The way this is accomplished is through two different types of learning: supervised and unsupervised. Technically, there’s also semi-supervised learning, but for the purposes of this basics article we’ll only be covering, well, the basics.

Supervised learning

Supervised learning is responsible for most of the AI you interact with. Your phone, for example, can tell if the picture you’ve just taken is food, a face, or your pet because it was trained to recognize these different subjects using a supervised learning paradigm.

Here’s how it works: developers use labeled datasets to teach the AI how specific objects appear in images. They might take one million images of different food dishes from Instagram, for example, and painstakingly label each one before feeding it to the AI.

It’ll then process everything it can about the images to determine how items with the same labels are similar. In essence it puts bits of data into groups – like separating laundry before washing. Once it’s done, developers check it for accuracy, make any necessary tweaks, and repeat the process until the AI can correctly identify objects in images without labels.

Unsupervised learning

When we know exactly what we’re looking for, supervised learning is the way to go. But in instances where we’re unsure or we just want some insights, it won’t work.

Let’s say, for example, you’re trying to determine if someone is fudging the books at work, but you’ve got millions of pages of financial records to examine. You need a computer to help you look for patterns that could indicate theft, but there’s no way to create a dataset with ground-truth examples because you’re not entirely sure what you’re looking for.
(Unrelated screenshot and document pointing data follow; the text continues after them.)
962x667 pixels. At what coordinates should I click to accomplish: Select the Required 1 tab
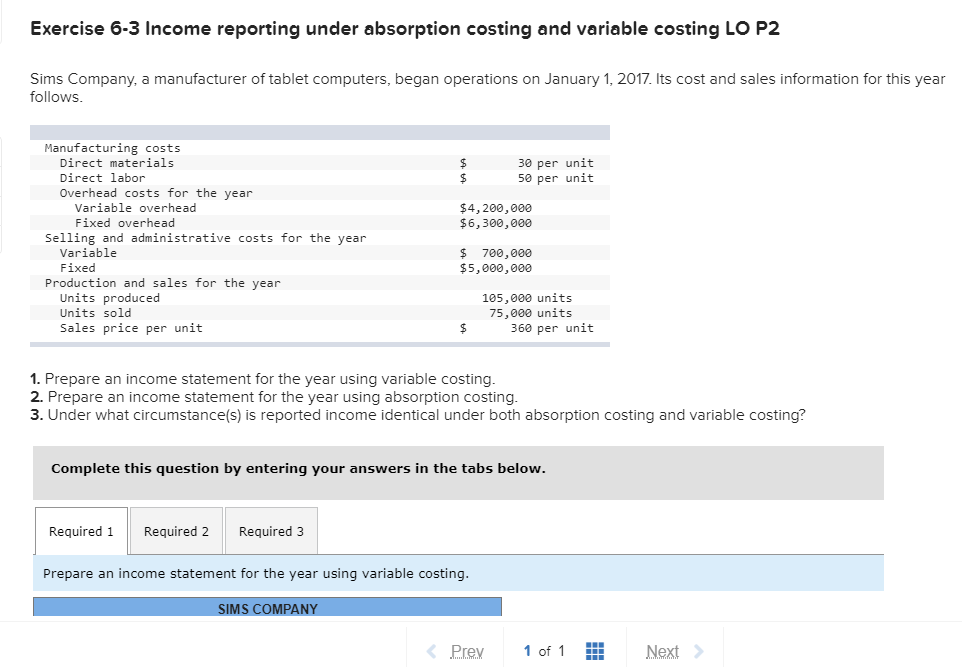pos(80,531)
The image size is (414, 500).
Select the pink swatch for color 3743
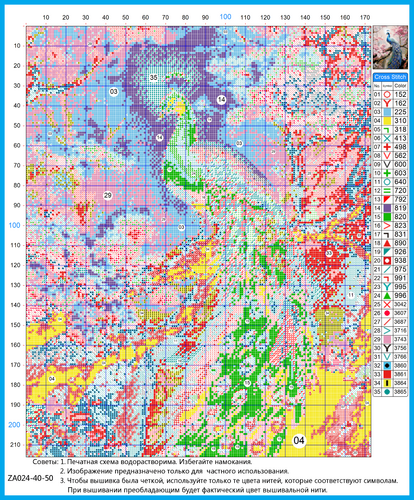tap(387, 339)
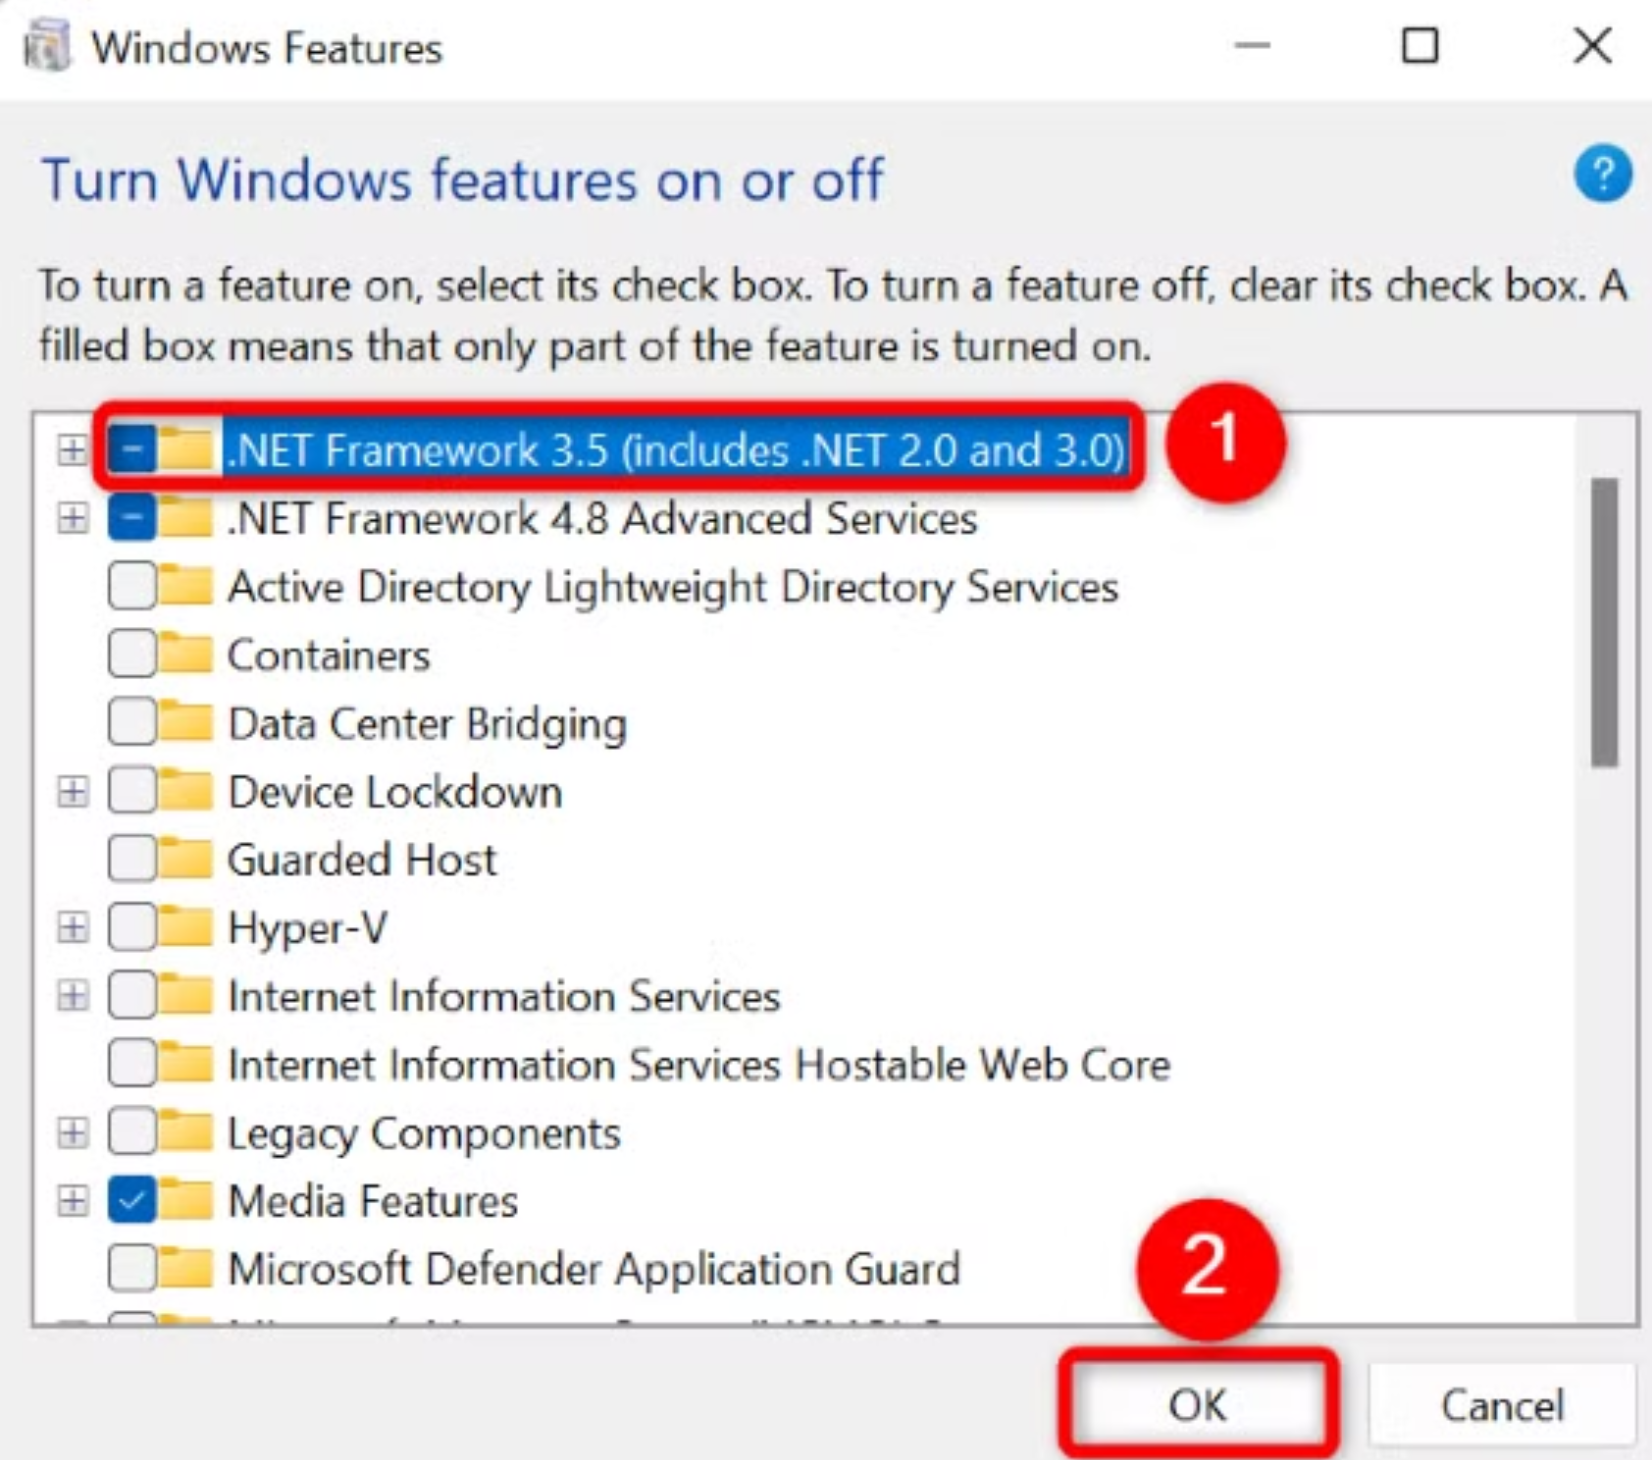Expand the Internet Information Services tree node
1652x1460 pixels.
click(72, 996)
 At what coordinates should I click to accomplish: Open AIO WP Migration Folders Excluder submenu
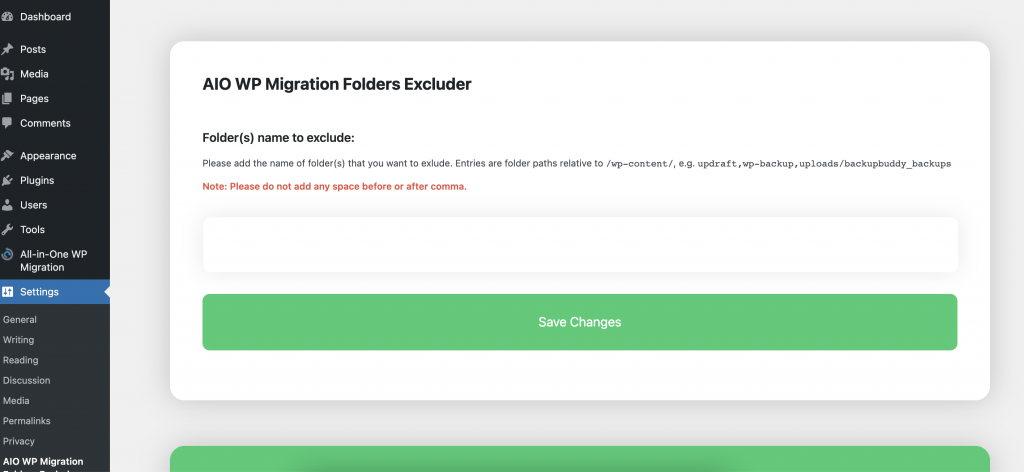tap(43, 462)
Enter unsupervised learning.

Here’s how it works: developers create algorithms that scour data for similarities. Instead of trying to determine if a group of pixels is cat or a dog, for example, it simply tries to figure out everything it can about an unlabeled dataset. Since AI has no way of knowing what a cat or a dog is unless you label their images in your data, it’ll just output patterns in clusters. It might separate the images into dogs, cats, brown animals, white animals, spotted ones, striped ones, big ones, furry ones … you get the picture.

In the aforementioned situation where we’re looking for evidence someone’s cooked the books, we might design the algorithms to look for math that doesn’t add up. Thanks to deep learning – in this case powered by unsupervised learning methods – our model should be able to detect anomalies that, while meaningless to the computer, indicate where the money’s gone missing from.

Deep learning is complex, and often difficult to understand. But the concepts behind it, specifically how it learns, are relatively straightforward. When a developer knows what the output should be, they’ll use supervised learning. If the output is uncertain they’ll use unsupervised learning – training with unlabeled datasets.